“It’s important to recognize that this problem is there and this problem is persisting over the years,” Kanwal Raghav, author of the study and an oncologist at MD Anderson Cancer Center, told STAT.
On June 6, the U.S. Food and Drug Administration (FDA) issued a draft guidance focused on improving the diversity of patient populations in clinical trials. The rationale for this was recently emphasized by a new study published in JAMA Oncology that found a third of cancer clinical trials leading to approved drugs didn’t report on the race of patients in the trials between 2008 and 2018. And, in fact, the ones that did had far fewer black and Hispanic cancer patients than expected.
The researchers looked at 230 clinical trials and found that race was reported in only 145 of them. Only 18 clinical trials split data into four major racial groups, white, Asian, black and Hispanic, in the U.S.
“It’s important to recognize that this problem is there and this problem is persisting over the years,” Kanwal Raghav, author of the study and an oncologist at MD Anderson Cancer Center, told STAT.

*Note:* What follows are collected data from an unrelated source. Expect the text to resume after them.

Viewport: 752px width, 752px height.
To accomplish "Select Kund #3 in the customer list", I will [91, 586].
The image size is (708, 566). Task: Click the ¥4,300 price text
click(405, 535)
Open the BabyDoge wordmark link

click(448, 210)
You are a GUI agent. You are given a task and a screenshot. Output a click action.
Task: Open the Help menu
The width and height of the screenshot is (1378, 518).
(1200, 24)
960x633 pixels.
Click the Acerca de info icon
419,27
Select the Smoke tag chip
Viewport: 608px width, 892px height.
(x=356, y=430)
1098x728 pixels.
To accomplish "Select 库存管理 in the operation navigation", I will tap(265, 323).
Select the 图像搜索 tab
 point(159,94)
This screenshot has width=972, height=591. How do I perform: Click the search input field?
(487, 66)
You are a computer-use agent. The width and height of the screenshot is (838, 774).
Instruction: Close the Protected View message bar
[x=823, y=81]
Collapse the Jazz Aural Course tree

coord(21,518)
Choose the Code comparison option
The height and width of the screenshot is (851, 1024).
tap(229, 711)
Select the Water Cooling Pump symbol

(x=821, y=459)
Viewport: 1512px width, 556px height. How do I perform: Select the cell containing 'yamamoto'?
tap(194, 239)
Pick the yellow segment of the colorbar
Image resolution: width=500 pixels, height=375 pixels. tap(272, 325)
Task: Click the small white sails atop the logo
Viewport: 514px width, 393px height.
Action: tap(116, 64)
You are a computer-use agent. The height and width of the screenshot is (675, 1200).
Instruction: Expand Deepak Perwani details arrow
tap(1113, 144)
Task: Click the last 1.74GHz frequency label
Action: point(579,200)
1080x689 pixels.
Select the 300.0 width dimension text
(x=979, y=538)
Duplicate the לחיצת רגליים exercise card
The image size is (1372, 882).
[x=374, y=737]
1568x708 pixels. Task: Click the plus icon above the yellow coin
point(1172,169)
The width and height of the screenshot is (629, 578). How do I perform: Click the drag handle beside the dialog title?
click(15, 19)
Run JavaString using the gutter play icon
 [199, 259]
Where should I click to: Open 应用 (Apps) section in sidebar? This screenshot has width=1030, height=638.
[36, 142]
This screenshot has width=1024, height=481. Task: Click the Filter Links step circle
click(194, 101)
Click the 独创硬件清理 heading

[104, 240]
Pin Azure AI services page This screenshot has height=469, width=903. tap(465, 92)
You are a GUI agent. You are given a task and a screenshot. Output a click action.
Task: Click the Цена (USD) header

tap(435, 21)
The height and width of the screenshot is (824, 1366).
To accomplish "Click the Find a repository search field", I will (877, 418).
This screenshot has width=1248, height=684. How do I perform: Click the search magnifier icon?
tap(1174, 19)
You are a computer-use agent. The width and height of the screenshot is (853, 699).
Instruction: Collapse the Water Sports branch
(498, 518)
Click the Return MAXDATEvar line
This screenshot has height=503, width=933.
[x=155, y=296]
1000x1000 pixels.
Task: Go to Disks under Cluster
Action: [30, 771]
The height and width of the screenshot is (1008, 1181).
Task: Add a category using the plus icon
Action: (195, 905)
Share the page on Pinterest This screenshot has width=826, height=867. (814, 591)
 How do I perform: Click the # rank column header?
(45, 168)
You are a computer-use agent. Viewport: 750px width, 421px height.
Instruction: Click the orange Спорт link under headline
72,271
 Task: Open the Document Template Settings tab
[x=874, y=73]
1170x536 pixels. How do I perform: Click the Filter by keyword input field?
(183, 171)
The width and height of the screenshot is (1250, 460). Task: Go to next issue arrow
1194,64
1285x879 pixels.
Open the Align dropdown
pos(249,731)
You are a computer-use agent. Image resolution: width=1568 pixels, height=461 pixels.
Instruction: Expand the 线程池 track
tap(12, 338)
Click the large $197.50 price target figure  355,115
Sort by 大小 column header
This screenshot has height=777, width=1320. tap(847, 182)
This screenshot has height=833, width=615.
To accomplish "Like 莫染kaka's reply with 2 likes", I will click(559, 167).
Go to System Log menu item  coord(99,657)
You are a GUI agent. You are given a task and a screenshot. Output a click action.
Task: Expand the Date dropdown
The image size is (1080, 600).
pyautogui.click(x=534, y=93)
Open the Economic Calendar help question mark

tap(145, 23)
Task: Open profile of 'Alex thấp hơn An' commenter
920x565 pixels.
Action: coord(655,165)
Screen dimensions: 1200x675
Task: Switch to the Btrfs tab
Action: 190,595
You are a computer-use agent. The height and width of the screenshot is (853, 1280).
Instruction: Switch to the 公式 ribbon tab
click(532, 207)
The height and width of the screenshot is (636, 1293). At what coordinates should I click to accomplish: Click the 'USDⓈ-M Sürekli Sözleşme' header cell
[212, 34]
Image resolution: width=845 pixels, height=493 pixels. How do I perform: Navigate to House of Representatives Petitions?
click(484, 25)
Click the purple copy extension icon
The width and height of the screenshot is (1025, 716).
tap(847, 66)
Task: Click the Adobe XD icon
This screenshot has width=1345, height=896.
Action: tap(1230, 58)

Of the trials that reported race, the racial mix was disproportionate to the population. Whites accounted for 76% of study participants, Asians for 18%, blacks only 3%, and Hispanics only 6%. Over the course of the decade evaluated, the proportion of black and Hispanic patients improved slightly, but not much. Blacks and Hispanics, in particular, were underrepresented.
“When you come across clinical trials that establish FDA approval or standard of care [for a new drug], they should definitely be representative of the population it’s used to treat,” Raghav said.
The study also reported unexpected findings in the types of clinical trials different racial groups participated in. For examples, white patients tended to enter larger, randomized, late-stage clinical trials. Minority groups, however, tended to enter smaller, non-randomized, single-arm clinical trials.
Clinical trials funded by the National Institutes of Health (NIH) are required to have proportional racial representation. However, the majority of clinical trials are sponsored by biopharmaceutical companies. The FDA recommends racial and ethnic data be included and that there should be more diversity, but this study suggests that’s not being accomplished.
“The issue here is not where the funds are coming from,” Raghav told STAT. “The issue here is doing the right thing. … There should be more efforts made to increase participation of all racial subgroups.”
In the FDA’s June draft guidance, the agency stated, “Over the past few decades, FDA policy initiatives have focused on promoting enrollment practices that lead to clinical trials better reflecting the population most likely to use the drug if the drug is approved, primarily through broadening eligibility criteria.”
That guidance doesn’t just focus on ethnic minorities, but on women and the elderly. The guidance pointed out that eligibility criteria often excludes patients to protect the patients. “For example, patients with decreased renal function or certain concomitant illnesses are often excluded because of concerns that they may be more susceptible to the adverse effects of an investigational drug because it is metabolized by the kidney or interacts with other medications the patient takes.”
One would not expect, in most cases, that this applies to ethnic minorities. One concern in terms of this most recent study is that there are access issues related to ethnicity. The authors suggest that improved minority engagement is needed in clinical trials to ensure the validity of the conclusions and that they prove reliable benefits to all patient populations.